I use Zone Alarm as my firewall and recently they've sent me a link to download a solution called ForceField.  It is supposed to interogate a website before and during the upload from them to my computer screen (I'm a dullard with this stuff, it'll do more than that I'm sure).  Anyway, if it spots something odd with a site it flags a warning.

Since downloading it here's what it says about every page opened on this site...

'Unless you trust this site avoid entering personal information or downloading anything from it'

Don't shoot the messenger, info for the creator and mods of this site.


----------



## billg71 (Nov 10, 2007)

I used to be a big ZoneAlarm fan but it just kept getting bigger and bigger and turning into a resource hog(and a PITA to boot):frown:. So I dumped it, and started using the Windows firewall. It seems to work just fine and doesn't annoy me nearly as much.

But I run behind a hardware router/firewall on a wired network. If I was using wireless or just running one computer off a modem I'd be a little more careful.

There's probably something in the ZA configuration that will allow you to set the site as trusted. How does it do with other sites? Do you get more warnings than before installing ForceField?


----------



## Ian Farlow (Nov 12, 2007)

Bill, when I was on Windows I had the same experience.
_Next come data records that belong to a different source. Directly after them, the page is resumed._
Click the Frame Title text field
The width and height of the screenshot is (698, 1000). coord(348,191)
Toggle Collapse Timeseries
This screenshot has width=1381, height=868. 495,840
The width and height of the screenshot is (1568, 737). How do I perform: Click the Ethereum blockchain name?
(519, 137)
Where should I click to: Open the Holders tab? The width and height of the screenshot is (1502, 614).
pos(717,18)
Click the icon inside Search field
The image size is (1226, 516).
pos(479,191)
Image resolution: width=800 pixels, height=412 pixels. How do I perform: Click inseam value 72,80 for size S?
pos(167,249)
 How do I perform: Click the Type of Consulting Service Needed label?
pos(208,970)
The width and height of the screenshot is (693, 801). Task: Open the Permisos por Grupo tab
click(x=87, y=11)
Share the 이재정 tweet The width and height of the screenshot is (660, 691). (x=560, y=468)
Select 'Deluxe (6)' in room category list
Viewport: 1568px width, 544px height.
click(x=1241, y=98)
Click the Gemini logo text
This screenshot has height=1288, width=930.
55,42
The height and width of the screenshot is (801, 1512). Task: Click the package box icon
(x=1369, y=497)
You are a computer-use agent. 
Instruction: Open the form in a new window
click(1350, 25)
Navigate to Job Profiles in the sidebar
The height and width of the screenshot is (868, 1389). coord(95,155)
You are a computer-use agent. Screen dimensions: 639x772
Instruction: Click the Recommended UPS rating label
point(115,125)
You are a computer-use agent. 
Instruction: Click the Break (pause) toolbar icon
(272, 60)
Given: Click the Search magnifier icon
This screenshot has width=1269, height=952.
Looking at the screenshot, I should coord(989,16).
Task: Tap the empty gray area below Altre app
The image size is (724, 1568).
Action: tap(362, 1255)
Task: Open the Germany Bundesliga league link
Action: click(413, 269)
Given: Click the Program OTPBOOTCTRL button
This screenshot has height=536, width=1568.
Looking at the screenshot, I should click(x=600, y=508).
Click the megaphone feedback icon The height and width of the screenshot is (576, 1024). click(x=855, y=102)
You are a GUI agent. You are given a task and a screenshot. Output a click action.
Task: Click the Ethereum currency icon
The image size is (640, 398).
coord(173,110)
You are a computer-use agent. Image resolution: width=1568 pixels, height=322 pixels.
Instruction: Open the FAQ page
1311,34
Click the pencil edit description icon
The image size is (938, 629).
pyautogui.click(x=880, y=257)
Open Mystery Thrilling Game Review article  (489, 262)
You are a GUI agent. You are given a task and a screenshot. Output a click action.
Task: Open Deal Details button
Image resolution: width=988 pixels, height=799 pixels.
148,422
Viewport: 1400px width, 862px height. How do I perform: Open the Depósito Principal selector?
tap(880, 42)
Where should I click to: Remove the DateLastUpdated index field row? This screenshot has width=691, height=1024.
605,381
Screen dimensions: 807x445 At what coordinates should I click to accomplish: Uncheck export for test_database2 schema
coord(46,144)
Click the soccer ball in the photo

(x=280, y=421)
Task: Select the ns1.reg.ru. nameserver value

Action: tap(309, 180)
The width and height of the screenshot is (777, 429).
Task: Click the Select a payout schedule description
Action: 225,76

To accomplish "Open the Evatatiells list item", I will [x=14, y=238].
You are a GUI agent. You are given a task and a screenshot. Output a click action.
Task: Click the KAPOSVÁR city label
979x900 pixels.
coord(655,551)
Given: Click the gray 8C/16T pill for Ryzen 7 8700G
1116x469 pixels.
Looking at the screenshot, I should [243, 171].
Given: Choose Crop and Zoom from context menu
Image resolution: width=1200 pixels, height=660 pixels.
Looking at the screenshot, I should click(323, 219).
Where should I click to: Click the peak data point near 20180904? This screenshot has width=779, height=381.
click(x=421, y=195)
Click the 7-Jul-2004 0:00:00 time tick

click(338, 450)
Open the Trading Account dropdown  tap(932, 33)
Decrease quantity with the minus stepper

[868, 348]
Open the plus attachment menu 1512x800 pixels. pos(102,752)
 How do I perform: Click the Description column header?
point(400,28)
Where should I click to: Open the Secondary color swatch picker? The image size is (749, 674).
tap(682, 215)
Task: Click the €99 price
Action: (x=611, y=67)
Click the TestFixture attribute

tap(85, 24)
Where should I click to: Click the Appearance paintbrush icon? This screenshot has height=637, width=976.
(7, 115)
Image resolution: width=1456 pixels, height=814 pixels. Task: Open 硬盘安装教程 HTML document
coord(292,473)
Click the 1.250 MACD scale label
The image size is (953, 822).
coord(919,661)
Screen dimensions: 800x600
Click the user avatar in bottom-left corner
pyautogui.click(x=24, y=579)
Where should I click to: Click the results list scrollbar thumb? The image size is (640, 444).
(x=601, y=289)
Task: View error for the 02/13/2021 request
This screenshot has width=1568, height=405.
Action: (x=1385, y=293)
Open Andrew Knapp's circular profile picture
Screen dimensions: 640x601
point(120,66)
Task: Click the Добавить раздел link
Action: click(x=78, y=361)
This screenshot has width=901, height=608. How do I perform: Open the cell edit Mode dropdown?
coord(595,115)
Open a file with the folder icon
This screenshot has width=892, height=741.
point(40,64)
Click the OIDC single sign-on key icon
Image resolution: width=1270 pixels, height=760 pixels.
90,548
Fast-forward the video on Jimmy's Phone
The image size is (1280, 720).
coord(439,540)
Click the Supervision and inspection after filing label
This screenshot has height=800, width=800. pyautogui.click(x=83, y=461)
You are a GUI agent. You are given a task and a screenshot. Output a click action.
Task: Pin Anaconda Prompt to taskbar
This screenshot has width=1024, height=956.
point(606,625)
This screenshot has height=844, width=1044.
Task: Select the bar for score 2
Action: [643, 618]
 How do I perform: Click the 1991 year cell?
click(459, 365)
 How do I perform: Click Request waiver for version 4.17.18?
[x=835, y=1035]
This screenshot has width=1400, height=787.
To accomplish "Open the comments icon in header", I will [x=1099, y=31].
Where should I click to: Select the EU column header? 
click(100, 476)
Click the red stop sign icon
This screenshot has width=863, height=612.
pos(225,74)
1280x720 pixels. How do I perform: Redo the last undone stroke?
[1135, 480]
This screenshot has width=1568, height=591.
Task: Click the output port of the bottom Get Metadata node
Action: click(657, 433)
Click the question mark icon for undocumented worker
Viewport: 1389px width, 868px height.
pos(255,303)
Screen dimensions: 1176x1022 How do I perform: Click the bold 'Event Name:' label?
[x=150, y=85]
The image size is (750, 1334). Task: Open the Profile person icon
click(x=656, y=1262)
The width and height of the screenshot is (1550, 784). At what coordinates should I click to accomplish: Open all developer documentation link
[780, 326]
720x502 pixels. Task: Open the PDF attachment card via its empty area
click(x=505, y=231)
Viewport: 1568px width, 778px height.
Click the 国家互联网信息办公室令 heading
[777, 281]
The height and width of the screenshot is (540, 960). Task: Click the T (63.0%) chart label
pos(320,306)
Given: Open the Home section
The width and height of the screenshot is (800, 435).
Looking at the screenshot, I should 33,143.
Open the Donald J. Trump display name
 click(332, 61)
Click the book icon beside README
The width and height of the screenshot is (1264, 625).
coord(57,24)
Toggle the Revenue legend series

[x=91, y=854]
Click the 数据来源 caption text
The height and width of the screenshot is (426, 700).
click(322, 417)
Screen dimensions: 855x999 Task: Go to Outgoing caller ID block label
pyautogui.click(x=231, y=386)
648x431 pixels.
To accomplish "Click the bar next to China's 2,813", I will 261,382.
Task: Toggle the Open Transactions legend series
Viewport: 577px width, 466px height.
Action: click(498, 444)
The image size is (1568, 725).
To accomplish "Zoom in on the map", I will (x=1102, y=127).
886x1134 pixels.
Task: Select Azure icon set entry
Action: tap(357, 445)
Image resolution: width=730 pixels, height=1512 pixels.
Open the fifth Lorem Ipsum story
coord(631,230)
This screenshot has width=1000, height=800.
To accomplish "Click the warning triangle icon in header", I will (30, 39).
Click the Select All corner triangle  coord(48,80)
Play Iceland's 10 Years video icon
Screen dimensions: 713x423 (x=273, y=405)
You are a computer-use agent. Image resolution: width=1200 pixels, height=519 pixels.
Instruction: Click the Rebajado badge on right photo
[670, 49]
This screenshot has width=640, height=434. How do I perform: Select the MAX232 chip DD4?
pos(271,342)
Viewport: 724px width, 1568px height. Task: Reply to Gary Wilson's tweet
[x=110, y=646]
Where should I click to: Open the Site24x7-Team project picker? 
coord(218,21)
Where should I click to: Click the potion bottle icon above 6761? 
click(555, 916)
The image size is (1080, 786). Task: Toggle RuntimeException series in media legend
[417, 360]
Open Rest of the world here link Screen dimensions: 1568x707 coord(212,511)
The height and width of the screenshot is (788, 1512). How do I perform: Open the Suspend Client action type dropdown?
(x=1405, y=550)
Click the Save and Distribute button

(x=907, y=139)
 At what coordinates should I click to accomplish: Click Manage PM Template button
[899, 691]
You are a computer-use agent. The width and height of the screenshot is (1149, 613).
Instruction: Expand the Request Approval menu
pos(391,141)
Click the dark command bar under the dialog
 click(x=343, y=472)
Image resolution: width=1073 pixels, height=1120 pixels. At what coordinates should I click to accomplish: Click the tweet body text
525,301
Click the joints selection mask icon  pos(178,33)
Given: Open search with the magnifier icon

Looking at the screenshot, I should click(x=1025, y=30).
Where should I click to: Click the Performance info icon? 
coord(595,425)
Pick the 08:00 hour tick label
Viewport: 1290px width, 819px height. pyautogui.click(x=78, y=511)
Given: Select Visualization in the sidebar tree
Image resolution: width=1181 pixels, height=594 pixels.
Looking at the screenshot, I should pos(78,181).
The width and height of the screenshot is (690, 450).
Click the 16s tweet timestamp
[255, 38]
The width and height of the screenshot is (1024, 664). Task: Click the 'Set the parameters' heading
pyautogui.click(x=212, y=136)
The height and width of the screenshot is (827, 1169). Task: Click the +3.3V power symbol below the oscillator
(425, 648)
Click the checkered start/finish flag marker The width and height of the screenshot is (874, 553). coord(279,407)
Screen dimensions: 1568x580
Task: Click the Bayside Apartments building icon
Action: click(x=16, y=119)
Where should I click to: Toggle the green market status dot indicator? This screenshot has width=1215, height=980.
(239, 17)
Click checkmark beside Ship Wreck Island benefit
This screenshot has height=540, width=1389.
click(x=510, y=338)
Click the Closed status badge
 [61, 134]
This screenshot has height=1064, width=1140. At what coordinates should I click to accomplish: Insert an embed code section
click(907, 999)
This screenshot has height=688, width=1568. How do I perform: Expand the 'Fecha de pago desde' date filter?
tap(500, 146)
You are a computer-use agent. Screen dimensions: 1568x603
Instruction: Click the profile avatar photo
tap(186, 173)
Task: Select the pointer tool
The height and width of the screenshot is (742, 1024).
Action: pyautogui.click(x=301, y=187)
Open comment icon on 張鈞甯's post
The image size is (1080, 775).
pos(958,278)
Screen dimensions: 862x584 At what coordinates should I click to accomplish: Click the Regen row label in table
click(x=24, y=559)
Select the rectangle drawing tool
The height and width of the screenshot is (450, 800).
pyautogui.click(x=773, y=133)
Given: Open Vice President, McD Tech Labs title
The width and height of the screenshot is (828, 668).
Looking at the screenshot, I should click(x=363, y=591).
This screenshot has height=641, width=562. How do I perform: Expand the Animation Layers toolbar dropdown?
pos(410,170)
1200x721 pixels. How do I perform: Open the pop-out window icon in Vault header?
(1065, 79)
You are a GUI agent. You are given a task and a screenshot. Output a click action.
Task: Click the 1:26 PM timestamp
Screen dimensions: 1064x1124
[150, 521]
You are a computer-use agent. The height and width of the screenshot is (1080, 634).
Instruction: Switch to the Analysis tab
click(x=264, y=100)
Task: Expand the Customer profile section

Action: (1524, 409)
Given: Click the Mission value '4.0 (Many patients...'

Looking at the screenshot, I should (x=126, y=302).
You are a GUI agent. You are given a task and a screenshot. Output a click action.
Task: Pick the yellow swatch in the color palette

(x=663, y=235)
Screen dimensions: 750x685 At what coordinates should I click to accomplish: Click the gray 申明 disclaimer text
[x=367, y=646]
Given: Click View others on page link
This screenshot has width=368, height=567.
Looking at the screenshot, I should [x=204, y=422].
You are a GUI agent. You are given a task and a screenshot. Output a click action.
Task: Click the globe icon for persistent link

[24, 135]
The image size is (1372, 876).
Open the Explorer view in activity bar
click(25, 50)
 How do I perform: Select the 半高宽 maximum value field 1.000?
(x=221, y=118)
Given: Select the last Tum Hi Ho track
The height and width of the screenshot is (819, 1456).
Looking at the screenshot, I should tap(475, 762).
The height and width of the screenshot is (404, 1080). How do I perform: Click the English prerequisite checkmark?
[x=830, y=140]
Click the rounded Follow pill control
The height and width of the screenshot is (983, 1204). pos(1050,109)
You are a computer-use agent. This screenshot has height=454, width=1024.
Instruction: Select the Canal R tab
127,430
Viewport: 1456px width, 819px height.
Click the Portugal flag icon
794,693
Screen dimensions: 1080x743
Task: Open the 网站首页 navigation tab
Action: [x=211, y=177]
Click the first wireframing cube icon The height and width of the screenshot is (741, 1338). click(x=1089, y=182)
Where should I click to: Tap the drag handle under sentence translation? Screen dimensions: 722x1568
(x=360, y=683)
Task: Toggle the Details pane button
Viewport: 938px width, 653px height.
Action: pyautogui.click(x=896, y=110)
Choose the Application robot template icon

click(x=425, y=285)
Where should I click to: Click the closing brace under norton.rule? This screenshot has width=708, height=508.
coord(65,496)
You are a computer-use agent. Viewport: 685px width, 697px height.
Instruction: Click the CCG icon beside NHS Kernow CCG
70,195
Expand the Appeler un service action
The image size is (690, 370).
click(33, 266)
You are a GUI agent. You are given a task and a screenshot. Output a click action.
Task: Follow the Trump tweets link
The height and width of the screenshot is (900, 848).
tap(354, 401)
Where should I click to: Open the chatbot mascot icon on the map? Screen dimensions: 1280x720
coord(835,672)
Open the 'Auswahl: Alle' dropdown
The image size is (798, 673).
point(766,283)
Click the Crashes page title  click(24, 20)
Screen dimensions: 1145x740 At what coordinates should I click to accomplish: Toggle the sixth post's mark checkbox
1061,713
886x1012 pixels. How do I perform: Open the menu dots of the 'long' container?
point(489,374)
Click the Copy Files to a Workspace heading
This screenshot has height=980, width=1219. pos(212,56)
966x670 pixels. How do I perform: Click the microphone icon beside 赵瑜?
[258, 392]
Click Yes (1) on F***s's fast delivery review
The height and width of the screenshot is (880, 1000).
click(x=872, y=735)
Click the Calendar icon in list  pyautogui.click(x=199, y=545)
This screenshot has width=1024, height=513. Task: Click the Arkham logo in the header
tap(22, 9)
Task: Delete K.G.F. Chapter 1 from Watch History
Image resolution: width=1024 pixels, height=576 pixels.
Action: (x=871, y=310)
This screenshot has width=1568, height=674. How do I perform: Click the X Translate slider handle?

I dumped ZoneAlarm a long time ago, and moved to Windows Firewall and Avast Antivirus. Both worked well, and both were free.


----------



## Halfje-Bruin (Nov 13, 2007)

I'm also using ZoneAlarm and have no problems with it. I would avoid using the Windows firewall as it only blocks incoming traffic, all outgoing traffic is unmonitored. Thus, when a virus does manage to get through, it can do whatever it wants with your PC as it is not blocked.


----------



## toneyw (Nov 20, 2007)

I use Zonealarm Pro on my laptop and don't have any problems.  I know that wherever I am, I am protected, especially if I get on a free WiFi hotspot.


----------



## chris02 (Nov 20, 2007)

Hi

Had ZA for the last 3 months, Ok but I do get frustrated sometimes when it does not remember the settings, fails to load on start up and occasionaly asks me to enter the Ser No again.

Chris


----------



## mikeholley (Nov 23, 2007)

Former ZA user here also. Had the same problems as others :frown: so I switched to McAfee, which has been fine.


----------